» EXERCISE BRIEF
Transcribe verbatim every line from the line containing "The width and height of the screenshot is (588, 368)." to the end of the entries, including both endpoints. Output nothing beyond those lines.

•••••

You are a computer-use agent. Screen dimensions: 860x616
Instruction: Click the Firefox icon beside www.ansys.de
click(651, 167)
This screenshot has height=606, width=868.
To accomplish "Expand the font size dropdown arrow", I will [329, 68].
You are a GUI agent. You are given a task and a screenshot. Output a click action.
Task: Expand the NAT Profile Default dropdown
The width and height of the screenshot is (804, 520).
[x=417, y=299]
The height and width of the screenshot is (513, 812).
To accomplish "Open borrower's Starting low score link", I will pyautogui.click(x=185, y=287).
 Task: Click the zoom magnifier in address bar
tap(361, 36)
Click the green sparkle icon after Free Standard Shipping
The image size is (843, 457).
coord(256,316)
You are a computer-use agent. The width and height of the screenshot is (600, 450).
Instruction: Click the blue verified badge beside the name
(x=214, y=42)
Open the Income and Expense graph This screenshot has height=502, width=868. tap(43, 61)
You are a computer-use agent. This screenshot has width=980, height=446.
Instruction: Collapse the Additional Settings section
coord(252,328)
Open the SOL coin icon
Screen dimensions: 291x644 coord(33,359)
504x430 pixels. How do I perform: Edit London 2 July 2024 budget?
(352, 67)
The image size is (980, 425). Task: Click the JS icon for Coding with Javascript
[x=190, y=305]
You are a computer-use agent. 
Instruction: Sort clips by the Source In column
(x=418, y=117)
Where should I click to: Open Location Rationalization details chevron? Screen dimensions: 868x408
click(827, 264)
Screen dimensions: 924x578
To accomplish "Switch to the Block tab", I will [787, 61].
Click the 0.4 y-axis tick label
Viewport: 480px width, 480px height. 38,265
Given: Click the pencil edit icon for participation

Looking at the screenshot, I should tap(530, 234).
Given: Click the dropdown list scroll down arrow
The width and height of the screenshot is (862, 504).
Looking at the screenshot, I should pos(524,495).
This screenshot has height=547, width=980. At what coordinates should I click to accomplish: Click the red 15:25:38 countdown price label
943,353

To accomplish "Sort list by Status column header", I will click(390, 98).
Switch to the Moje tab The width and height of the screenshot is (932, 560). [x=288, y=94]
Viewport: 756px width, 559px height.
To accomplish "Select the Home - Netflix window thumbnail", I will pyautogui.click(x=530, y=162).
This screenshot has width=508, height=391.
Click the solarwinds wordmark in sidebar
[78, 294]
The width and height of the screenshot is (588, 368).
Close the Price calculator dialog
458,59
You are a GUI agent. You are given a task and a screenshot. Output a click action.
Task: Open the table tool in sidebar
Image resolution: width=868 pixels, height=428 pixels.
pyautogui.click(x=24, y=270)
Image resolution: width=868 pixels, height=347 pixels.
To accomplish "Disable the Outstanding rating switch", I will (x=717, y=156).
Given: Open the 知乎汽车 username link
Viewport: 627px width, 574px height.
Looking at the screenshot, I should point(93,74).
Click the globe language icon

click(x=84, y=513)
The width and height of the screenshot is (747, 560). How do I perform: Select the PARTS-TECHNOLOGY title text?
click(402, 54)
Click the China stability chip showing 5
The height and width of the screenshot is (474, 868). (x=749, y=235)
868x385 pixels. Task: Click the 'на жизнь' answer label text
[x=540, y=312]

•••••

» COMPLETED TASK
The width and height of the screenshot is (588, 368).
Close the Price calculator dialog
458,59
You are a GUI agent. You are given a task and a screenshot. Output a click action.
Task: Open the table tool in sidebar
Image resolution: width=868 pixels, height=428 pixels.
pyautogui.click(x=24, y=270)
Image resolution: width=868 pixels, height=347 pixels.
To accomplish "Disable the Outstanding rating switch", I will (x=717, y=156).
Given: Open the 知乎汽车 username link
Viewport: 627px width, 574px height.
Looking at the screenshot, I should point(93,74).
Click the globe language icon

click(x=84, y=513)
The width and height of the screenshot is (747, 560). How do I perform: Select the PARTS-TECHNOLOGY title text?
click(402, 54)
Click the China stability chip showing 5
The height and width of the screenshot is (474, 868). (x=749, y=235)
868x385 pixels. Task: Click the 'на жизнь' answer label text
[x=540, y=312]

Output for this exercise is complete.